▶ [PASSAGE PROVIDED]:
— Begin —

He needs to develop ways of expressing himself in a moderate manner that do not degenerate into all-out conflict. Basically, I agree he is wrong for the extent of his response.


----------



## niceguy28 (May 6, 2016)

He is definitely overreacting. I guess that means you two can never go to the beach or the pool yourselves because other people will see you in your bathing suit. Is there something else going on here. The way you've described it doesn't make sense.


----------



## jorgegene (May 26, 2012)

yes. over-react.

if you expressed regret over this,and you don't give him reasons to distrust you, then he should leave it at that.


----------



## MarriedDude (Jun 21, 2014)

Bonnie0108 said:


> He does have a history of being jealous and gets angry pretty easily. I have never acted in a manner with coworkers that makes him uncomfortable, until now if you consider this a case.


This being the case. 

Yes, over-reacted. 

You might want to take this situation as a way to learn more about his thought process...I mean...how did he get to $lut from waterpark? Seems like a stretch to me...but something brought him there. Figure out what that is. 

It could easily have zero to do with you...and a ton to do with some past experience. 

Go Encyclopedia Brown on this incident and figure it out.

— End —

▶ [DATA EXTRACT]:
— Begin —

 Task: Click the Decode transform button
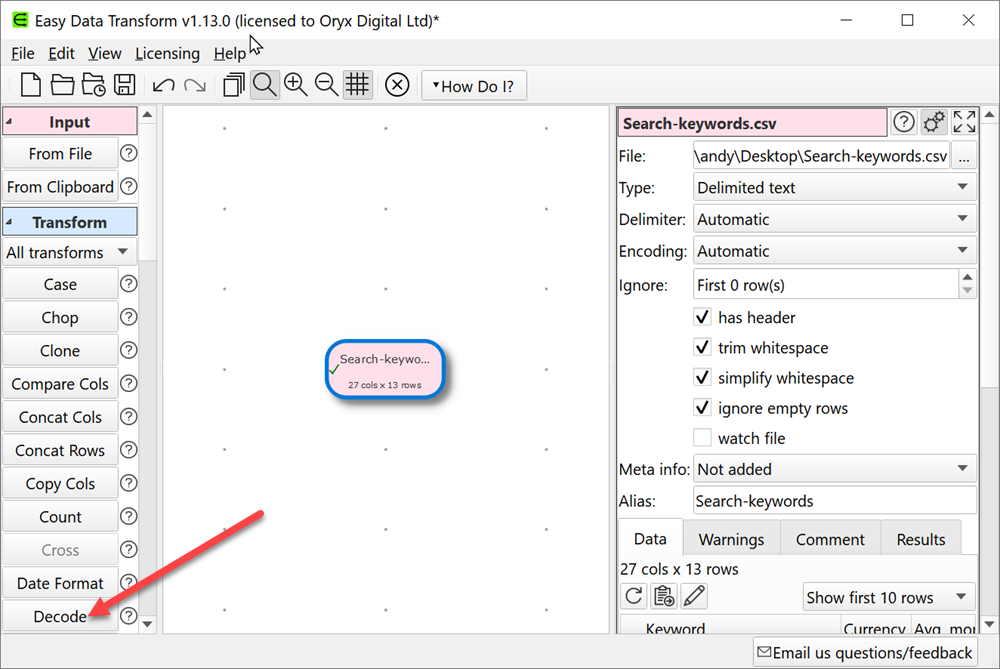60,616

— End —

▶ [STATED TASK]:
Write out the part of the forum thread starting at "if you expressed" and ending at "(Jun 21, 2014)", word for word. The listing comes from a separate source.

▶ [TASK OUTPUT]:
if you expressed regret over this,and you don't give him reasons to distrust you, then he should leave it at that.


----------



## MarriedDude (Jun 21, 2014)